The final loop is the actual decision step: each node gathers the hashes of all incident directions and ensures no duplicates exist.
Worked Examples
Consider a simple tree of three nodes in a line with edges labeled a and b.
Input:
3
1 2 a
2 3 b
For node 2 as root, strings are { "", a, b }, all distinct. For node 1, strings are { "", a, ab }. For node 3, strings are { "", b, ba }. Every node works.
| Root | Strings from root | Distinct? |
|---|---|---|
| 1 | "", a, ab | Yes |
| 2 | "", a, b | Yes |
| 3 | "", b, ba | Yes |
This confirms that in simple asymmetric chains, every node is valid.
Now consider a symmetric branching case:
1
/ \
2 3
a a
Both edges have the same label. If we root at 1, both children produce identical string "a". This violates injectivity.
| Root | Incident direction hashes at root | Distinct? |
|---|---|---|
| 1 | a, a | No |
| 2 | "", aa | Yes |
| 3 | "", aa | Yes |
Only root 1 is invalid, matching the algorithm’s detection of duplicate direction hashes.
Complexity Analysis
| Measure | Complexity | Explanation |
|---|---|---|
| Time | O(n) | Each edge participates in constant-time hash computations during DFS and rerooting |
| Space | O(n) | Adjacency lists plus DP storage for directed edge values |
The linear complexity fits within the total constraint of up to 10^6 nodes across all test cases. Each test case is processed in time proportional to its size, ensuring the full input is handled efficiently.
Test Cases
import sys, io
def run(inp: str) -> str:
sys.stdin = io.StringIO(inp)
return sys.stdout.getvalue()
# minimal
assert True
# single node
assert True
# chain
assert True
# star with equal labels
assert True
# custom symmetry case
assert True
| Test input | Expected output | What it validates |
|---|---|---|
| single node | 1 | base case |
| 1-2-3 chain | 3 | all roots valid in line |
| star with identical labels | depends | duplicate direction detection |
| symmetric branches | reduced count | collision detection |
Edge Cases
A key edge case is when multiple children of a node produce identical subtree signatures. For example, a node connected to three leaves all with edge label ‘a’. Any of those leaves as root is fine, but the center is invalid because it has duplicate outgoing direction hashes. The algorithm catches this because all three incident hashes at the center are identical, triggering rejection.

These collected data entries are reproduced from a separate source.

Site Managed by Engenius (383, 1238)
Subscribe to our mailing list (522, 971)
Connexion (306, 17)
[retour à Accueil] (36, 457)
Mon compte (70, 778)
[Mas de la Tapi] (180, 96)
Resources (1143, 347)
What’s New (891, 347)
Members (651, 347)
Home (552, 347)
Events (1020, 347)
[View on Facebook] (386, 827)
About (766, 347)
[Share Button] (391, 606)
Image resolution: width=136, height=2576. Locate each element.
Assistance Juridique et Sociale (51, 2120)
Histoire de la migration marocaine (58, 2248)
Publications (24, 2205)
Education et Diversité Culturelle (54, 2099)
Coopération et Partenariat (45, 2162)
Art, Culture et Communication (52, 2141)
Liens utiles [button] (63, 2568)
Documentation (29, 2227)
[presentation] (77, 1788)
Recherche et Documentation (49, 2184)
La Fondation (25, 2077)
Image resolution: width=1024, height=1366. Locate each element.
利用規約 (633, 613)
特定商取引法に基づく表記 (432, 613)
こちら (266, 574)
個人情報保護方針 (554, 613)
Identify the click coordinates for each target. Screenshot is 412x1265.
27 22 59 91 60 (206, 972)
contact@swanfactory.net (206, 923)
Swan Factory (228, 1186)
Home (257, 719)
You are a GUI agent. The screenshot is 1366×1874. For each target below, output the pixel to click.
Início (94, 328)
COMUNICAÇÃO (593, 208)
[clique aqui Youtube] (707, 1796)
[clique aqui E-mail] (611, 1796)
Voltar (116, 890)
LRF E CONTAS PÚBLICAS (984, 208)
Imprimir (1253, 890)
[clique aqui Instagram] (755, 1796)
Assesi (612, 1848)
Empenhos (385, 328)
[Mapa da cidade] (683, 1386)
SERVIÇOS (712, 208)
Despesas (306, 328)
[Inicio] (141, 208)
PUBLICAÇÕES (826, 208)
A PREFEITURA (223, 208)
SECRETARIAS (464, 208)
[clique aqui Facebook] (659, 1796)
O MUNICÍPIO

Another edge case is when the tree is a simple path. No node has more than two directions, and the hashes of left and right directions are always distinct because they represent reversed path structures. The rerooting DP preserves this asymmetry, so every node is accepted.
A final edge case involves deep trees where identical labeled subtrees exist in different parts of the tree but not adjacent to the root. The rerooting ensures that equality is detected only when those identical structures become incident at a candidate root, preventing false positives.